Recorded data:

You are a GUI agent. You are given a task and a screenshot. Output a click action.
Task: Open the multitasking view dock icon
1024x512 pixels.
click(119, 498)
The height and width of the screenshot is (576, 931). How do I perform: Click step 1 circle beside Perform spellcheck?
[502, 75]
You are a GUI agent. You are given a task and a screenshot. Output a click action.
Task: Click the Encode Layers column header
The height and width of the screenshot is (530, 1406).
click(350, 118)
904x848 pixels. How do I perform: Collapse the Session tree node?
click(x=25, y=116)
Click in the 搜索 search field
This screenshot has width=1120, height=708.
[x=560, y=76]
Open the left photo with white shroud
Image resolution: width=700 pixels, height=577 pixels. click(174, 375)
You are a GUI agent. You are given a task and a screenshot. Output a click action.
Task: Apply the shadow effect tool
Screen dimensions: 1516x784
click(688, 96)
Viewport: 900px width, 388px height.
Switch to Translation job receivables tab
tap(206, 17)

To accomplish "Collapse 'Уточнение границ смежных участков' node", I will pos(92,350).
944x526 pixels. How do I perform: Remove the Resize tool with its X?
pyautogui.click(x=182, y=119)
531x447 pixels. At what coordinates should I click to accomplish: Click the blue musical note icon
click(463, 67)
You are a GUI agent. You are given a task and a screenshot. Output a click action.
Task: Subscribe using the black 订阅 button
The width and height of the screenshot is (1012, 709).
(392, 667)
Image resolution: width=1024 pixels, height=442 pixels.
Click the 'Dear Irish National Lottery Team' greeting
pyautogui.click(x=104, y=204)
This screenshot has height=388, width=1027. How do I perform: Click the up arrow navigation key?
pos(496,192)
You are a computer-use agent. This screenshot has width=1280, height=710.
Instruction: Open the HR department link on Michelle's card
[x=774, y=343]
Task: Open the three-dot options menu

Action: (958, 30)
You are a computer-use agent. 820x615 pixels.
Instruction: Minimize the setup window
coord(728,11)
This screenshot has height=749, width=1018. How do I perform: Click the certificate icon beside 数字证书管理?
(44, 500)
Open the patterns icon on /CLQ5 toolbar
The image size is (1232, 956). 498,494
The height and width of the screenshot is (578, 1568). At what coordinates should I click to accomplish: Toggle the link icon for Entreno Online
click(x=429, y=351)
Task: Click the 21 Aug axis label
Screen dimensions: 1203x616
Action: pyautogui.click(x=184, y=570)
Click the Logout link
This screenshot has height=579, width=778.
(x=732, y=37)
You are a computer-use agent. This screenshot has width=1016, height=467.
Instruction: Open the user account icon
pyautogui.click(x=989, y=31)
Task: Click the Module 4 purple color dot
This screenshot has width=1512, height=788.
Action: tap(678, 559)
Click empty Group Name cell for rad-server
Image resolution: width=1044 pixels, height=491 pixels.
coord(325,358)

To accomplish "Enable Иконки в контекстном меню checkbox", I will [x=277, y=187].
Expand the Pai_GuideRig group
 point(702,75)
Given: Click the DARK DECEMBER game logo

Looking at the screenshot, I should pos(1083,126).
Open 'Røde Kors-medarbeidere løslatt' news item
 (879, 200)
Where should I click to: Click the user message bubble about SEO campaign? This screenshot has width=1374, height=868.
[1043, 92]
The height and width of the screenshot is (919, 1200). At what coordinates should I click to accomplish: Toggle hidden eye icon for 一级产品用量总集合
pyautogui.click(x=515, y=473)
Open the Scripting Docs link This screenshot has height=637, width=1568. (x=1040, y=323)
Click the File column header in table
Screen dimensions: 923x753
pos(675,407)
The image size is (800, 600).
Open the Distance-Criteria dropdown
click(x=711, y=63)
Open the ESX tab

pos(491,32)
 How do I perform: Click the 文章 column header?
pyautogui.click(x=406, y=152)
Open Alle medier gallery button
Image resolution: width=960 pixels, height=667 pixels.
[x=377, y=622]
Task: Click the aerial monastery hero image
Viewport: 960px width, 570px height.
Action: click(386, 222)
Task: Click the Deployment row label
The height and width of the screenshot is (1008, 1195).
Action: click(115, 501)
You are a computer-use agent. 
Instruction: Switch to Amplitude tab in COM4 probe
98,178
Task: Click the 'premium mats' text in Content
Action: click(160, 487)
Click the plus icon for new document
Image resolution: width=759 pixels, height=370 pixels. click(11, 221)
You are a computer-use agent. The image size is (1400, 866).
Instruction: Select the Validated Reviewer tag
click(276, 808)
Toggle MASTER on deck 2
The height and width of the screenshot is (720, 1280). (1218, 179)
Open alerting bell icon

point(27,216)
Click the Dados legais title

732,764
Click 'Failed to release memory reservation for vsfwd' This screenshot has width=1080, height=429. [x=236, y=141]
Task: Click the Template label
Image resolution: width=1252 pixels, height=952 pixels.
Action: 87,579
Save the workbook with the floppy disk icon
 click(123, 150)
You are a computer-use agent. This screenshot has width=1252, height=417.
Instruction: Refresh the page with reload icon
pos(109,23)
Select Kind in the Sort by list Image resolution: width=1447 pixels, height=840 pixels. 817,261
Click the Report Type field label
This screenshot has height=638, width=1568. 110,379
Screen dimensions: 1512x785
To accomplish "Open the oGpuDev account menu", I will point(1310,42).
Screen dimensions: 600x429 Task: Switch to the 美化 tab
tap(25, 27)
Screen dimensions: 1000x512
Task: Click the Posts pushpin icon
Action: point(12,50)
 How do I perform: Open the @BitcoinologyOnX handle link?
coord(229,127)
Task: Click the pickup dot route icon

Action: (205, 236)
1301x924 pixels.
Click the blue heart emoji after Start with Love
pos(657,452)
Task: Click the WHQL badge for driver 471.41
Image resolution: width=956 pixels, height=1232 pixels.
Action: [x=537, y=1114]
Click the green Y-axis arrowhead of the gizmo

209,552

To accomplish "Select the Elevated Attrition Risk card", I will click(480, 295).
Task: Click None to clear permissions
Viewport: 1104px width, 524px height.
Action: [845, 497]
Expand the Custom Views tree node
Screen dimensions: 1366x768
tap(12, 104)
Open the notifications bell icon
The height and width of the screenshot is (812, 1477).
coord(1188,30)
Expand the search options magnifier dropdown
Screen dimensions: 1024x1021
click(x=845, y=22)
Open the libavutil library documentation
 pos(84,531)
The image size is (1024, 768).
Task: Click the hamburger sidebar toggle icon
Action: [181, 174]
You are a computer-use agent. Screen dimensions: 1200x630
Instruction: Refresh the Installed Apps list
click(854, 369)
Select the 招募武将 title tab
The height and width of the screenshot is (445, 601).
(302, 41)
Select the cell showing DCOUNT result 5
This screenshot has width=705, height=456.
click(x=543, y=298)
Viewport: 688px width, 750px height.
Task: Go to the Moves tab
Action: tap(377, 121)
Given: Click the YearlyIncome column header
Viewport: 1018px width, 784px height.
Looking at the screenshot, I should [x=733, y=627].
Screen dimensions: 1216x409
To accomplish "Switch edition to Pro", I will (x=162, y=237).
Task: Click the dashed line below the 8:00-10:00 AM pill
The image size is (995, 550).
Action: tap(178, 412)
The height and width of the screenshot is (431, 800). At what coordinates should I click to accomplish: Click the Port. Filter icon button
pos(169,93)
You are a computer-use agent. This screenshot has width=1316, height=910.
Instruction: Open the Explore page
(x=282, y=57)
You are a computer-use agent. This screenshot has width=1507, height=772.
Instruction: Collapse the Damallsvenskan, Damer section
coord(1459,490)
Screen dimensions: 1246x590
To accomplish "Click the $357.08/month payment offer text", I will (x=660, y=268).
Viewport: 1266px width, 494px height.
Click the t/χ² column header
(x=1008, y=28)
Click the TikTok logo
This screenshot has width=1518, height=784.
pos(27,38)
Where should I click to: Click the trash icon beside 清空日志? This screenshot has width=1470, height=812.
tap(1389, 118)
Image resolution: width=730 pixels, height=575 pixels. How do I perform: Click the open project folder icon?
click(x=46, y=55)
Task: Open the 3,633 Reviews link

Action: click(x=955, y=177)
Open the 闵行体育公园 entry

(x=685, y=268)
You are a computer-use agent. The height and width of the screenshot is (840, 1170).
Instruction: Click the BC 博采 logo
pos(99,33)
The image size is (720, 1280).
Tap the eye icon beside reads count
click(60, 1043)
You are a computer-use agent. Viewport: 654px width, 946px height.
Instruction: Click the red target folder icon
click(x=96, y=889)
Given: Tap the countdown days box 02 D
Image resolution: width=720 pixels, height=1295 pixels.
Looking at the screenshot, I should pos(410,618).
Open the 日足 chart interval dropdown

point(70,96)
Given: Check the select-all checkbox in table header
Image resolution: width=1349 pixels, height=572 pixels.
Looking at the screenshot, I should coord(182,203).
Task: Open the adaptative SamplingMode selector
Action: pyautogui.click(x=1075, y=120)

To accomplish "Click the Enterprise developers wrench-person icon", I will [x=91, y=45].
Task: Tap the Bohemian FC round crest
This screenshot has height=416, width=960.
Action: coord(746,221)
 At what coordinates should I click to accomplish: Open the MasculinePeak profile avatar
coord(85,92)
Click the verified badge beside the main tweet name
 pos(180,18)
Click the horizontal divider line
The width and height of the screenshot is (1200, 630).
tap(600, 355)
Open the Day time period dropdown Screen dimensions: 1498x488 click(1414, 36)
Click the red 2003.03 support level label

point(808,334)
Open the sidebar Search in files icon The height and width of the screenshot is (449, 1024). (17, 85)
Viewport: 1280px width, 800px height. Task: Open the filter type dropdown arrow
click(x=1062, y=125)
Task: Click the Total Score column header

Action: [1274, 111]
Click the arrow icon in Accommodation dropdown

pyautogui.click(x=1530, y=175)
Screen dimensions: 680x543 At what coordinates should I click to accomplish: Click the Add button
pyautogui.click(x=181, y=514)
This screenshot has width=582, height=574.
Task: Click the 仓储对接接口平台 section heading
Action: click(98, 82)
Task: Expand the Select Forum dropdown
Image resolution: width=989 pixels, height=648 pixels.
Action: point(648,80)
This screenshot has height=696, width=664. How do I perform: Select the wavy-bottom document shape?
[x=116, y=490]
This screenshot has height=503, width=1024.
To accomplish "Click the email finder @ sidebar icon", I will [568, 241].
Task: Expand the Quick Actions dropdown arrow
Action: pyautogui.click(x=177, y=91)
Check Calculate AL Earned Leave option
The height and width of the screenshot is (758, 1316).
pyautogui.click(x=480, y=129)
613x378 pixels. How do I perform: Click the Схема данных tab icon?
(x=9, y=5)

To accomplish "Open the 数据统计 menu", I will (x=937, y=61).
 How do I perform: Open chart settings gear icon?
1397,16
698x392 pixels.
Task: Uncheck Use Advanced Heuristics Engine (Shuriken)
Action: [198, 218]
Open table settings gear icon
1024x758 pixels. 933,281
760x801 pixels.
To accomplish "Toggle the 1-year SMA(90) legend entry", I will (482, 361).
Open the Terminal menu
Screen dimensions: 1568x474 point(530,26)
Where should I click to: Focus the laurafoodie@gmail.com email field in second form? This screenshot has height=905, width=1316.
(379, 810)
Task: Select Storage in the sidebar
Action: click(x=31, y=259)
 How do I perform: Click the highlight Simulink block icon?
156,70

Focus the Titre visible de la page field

What you are asked to do -
What lines above contain the word "computer"? Return each such line.

Answer box -
You are a computer-use agent. This screenshot has width=1280, height=710.
You are a computer-use agent. 820x615 pixels.
You are a computer-use agent. This screenshot has width=1016, height=467.
You are a computer-use agent. 
You are a computer-use agent. The image size is (1400, 866).
You are a computer-use agent. This screenshot has width=1252, height=417.
You are a computer-use agent. Screen dimensions: 1200x630
You are a computer-use agent. This screenshot has width=1316, height=910.
You are a computer-use agent. This screenshot has width=1507, height=772.
You are a computer-use agent. The height and width of the screenshot is (840, 1170).
You are a computer-use agent. Viewport: 654px width, 946px height.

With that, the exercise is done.